Nearly 900 firefighters backed up by nine water- and retardant-dropping aircraft were battling the 36,366-acre Bobcat Fire Monday, working to protect communities in the foothills of the San Gabriel Mountains, including Arcadia and Sierra Madre where some residents were evacuated as flames burned downhill toward their homes.

With the fire only 6% contained, residents of Monrovia, Bradbury, Altadena, Duarte, Pasadena and other San Gabriel Valley areas were also advised to be ready to evacuate if flames spread their way.

An evacuation order was also issued for Camp Williams in the San Gabriel Mountains in Azusa. The property includes a campground, mobile home park, cafe and general store on the East Fork of the San Gabriel River

The Bobcat Fire erupted on Sept. 6 near the Cogswell Dam and West Fork Day Use area northeast of Mount Wilson and within the Angeles National Forest. The cause remains under investigation. The fire’s size was listed at 36,366 acres on Monday, up from 33,312 acres on Sunday.

“Crews today will be focused on protecting foothills communities and Mt. Wilson. To the north it stayed south of Highway 2 and west of 39,” according to an Angeles National Forest statement released Monday morning.

Sierra Madre and Arcadia residents in an area north of Elkins Avenue and east of Santa Anita Avenue were ordered to evacuate on Sunday. The area includes parts of both cities.

Sierra Madre police said a total of 32 homes were affected by the evacuation order in their city, where the City Council unanimously approved a declaration of a state of emergency on Sunday.
---
- _TASKS FOR THIS EXERCISE_:
1. Please retype the Bobcat Fire article word for word, starting at "Sierra Madre and" and ending at "of both cities.".
2. According to the Bobcat Fire article, how many homes in Sierra Madre were affected by the evacuation order?
The lines after this point come from a different source than the Bobcat Fire article.
---
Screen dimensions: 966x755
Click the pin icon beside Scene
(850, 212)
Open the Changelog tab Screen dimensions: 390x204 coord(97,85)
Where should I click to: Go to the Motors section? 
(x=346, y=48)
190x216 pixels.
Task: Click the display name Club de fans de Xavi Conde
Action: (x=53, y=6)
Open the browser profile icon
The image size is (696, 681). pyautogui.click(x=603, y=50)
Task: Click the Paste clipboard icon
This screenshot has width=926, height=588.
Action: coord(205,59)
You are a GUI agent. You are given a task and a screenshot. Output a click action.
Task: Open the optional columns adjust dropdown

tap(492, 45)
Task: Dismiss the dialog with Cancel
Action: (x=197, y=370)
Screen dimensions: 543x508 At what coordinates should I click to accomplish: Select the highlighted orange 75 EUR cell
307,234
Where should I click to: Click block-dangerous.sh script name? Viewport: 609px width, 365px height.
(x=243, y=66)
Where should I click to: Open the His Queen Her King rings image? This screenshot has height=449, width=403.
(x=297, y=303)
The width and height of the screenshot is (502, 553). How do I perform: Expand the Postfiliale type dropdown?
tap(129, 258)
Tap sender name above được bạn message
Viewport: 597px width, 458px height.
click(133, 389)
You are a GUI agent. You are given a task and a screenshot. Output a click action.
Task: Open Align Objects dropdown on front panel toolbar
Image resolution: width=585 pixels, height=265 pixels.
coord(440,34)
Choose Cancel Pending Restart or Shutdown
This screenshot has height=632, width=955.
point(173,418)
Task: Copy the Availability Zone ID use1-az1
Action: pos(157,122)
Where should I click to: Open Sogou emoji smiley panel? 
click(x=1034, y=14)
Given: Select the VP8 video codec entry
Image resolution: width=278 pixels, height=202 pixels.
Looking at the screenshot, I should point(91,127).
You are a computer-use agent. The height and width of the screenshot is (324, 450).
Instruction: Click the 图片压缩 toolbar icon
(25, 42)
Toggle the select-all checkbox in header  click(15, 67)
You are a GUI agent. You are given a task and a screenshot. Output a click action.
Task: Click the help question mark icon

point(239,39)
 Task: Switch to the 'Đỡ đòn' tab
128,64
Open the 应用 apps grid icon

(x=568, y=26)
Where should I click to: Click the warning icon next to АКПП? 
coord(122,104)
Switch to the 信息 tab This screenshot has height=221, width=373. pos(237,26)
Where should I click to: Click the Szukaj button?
---
- _SOLUTION LIST_:
1.
Sierra Madre and Arcadia residents in an area north of Elkins Avenue and east of Santa Anita Avenue were ordered to evacuate on Sunday. The area includes parts of both cities.

2. 32 homes